◆ **Dati da elaborare**
━━━━━━

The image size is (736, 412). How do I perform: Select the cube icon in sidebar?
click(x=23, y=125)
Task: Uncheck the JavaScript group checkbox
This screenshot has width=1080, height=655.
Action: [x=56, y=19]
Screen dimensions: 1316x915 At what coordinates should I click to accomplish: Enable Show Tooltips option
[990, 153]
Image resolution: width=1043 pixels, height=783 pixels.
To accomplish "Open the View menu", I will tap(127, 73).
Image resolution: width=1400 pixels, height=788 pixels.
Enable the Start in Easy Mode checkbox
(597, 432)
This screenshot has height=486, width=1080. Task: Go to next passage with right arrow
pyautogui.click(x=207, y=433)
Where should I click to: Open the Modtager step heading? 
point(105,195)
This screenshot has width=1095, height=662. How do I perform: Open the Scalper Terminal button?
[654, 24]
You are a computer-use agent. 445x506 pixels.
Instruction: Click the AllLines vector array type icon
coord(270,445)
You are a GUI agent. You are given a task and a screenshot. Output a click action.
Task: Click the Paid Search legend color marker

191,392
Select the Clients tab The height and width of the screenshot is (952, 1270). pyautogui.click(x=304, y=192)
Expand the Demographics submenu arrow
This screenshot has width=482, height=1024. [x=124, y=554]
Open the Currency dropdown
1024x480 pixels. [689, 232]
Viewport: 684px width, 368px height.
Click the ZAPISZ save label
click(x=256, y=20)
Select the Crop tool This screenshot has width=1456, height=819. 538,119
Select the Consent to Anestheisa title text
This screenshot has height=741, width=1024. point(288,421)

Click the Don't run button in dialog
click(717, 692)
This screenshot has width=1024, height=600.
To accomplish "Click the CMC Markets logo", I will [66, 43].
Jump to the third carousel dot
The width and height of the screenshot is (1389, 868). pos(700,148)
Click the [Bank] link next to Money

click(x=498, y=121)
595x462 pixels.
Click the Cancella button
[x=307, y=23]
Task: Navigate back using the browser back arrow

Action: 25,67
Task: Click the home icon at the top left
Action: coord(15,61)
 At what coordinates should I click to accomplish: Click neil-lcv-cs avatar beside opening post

━━━━━━

◆ **Consegna**
Ricopia senza alcuna modifica le righe dei record, dall'inizio fino alla riga con "Action: coord(15,61)", quest'ultima inclusa.

◆ **Soluzione**
The image size is (736, 412). How do I perform: Select the cube icon in sidebar?
click(x=23, y=125)
Task: Uncheck the JavaScript group checkbox
This screenshot has width=1080, height=655.
Action: [x=56, y=19]
Screen dimensions: 1316x915 At what coordinates should I click to accomplish: Enable Show Tooltips option
[990, 153]
Image resolution: width=1043 pixels, height=783 pixels.
To accomplish "Open the View menu", I will tap(127, 73).
Image resolution: width=1400 pixels, height=788 pixels.
Enable the Start in Easy Mode checkbox
(597, 432)
This screenshot has height=486, width=1080. Task: Go to next passage with right arrow
pyautogui.click(x=207, y=433)
Where should I click to: Open the Modtager step heading? 
point(105,195)
This screenshot has width=1095, height=662. How do I perform: Open the Scalper Terminal button?
[654, 24]
You are a computer-use agent. 445x506 pixels.
Instruction: Click the AllLines vector array type icon
coord(270,445)
You are a GUI agent. You are given a task and a screenshot. Output a click action.
Task: Click the Paid Search legend color marker

191,392
Select the Clients tab The height and width of the screenshot is (952, 1270). pyautogui.click(x=304, y=192)
Expand the Demographics submenu arrow
This screenshot has width=482, height=1024. [x=124, y=554]
Open the Currency dropdown
1024x480 pixels. [689, 232]
Viewport: 684px width, 368px height.
Click the ZAPISZ save label
click(x=256, y=20)
Select the Crop tool This screenshot has width=1456, height=819. 538,119
Select the Consent to Anestheisa title text
This screenshot has height=741, width=1024. point(288,421)

Click the Don't run button in dialog
click(717, 692)
This screenshot has width=1024, height=600.
To accomplish "Click the CMC Markets logo", I will [66, 43].
Jump to the third carousel dot
The width and height of the screenshot is (1389, 868). pos(700,148)
Click the [Bank] link next to Money

click(x=498, y=121)
595x462 pixels.
Click the Cancella button
[x=307, y=23]
Task: Navigate back using the browser back arrow

Action: 25,67
Task: Click the home icon at the top left
Action: coord(15,61)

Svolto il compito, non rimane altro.